At 07:06 AM 10/15/04 +1000, Nick Coghlan wrote:
Barry Warsaw wrote:
On Thu, 2004-10-14 at 10:04, Bob Ippolito wrote:
+1. Also, if a non-dotted module name can't be found, pyrun should be called to see if the module is actually a package (with an __main__ that lives in the package's __init__.py).
Actually, if we were going to do something for packages, I'd be more inclined to look for a script called __main__.py in the package directory, rather than looking for a __main__ function inside __init__.py.
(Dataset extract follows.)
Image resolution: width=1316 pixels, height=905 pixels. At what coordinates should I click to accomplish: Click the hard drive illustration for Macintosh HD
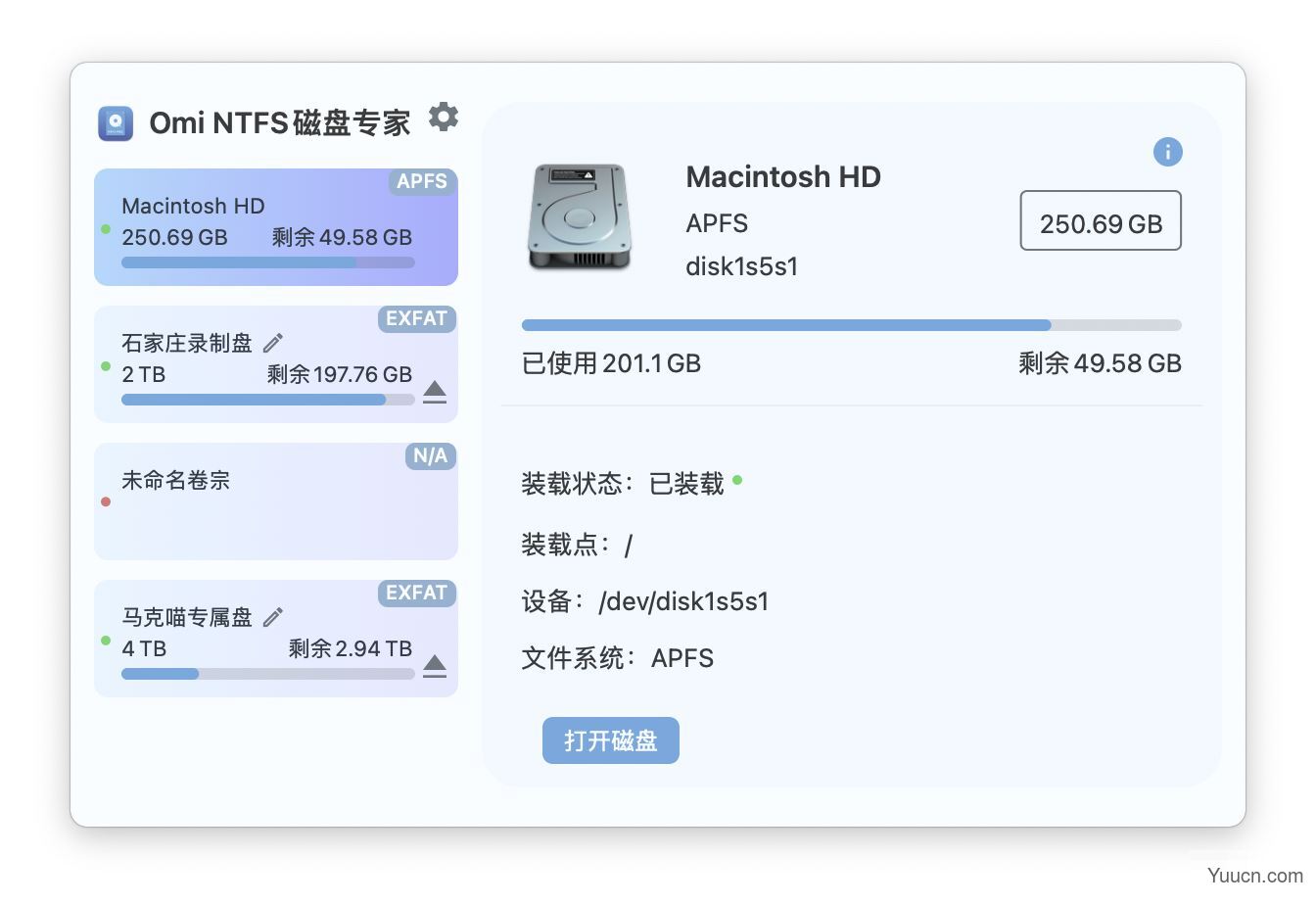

Or else simply run __init__.py itself as __main__ (i.e. allow the use of the existing 'Python main' idiom inside a package's __init__.py)
(Interestingly, that's at least the second time it has been suggested to turn this idea into 'C-like main functions for Python'. '-m' is about another way to invoke the current 'if __name__ == "__main__":' idiom. It is most definitely *not* about creating a new idiom for main functions - an activity which would seem to be PEP-worthy)
Perhaps this means that -m is premature? I personally would rather wait for 2.5 if it means we get a nice, future-proof "main" convention out of the deal. While -m would not then be "backward compatible" with existing scripts, people could start changing scripts to match the convention as soon as there was an accepted PEP.